What Animal Is Used For Neurological Studies

Inquiry January/February 2010

By Gina Shaw

The Ways Neurology Benefits from Research Using Animals

The use of animals in medical inquiry has proven vital to understanding and developing treatments for for almost every neurologic disorder.

Back in the 1930s, patients receiving early on rabies vaccines occasionally developed neurologic complications so severe that the situation was called a "neuroparalytic catastrophe." About one percent of recipients of the vaccines—which had been grown in duck embryos—developed fevers, contradistinct mental status, seizures, and limb weakness. Sometimes the reaction was fatal.

When the brains of people who died subsequently these reactions were examined, the changes in the brain tissue didn't resemble rabies, every bit doctors were expecting. Instead, they resembled a astringent course of multiple sclerosis (MS). Scientists wondered if information technology was possible that the patients had had an allergic reaction to the brain tissue from the duck embryos in the vaccine, and more than tantalizingly, if a similar "allergic reaction" was going on in MS itself.

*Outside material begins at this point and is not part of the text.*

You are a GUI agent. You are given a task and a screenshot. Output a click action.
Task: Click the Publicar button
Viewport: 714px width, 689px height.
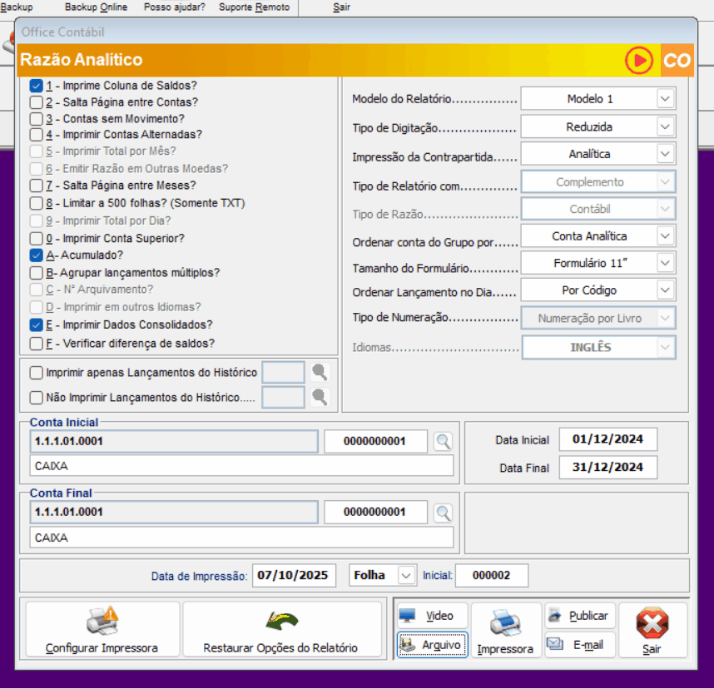click(x=580, y=616)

"The proof of the pudding was when they were able to take duck brain tissue without any rabies in it and recapitulate the disease, first in nonhuman primates, and so rodents," says Richard Ransohoff, Thousand.D., director of the Neuroinflammation Enquiry Center at the Cleveland Dispensary in Ohio. That disease model of MS became known as experimental autoimmune encephalomyelitis (EAE), and it has provided some of the most of import insights into the origins, pathology, and handling of MS. In fact, EAE is one of the oldest animate being models known to be of any man disease.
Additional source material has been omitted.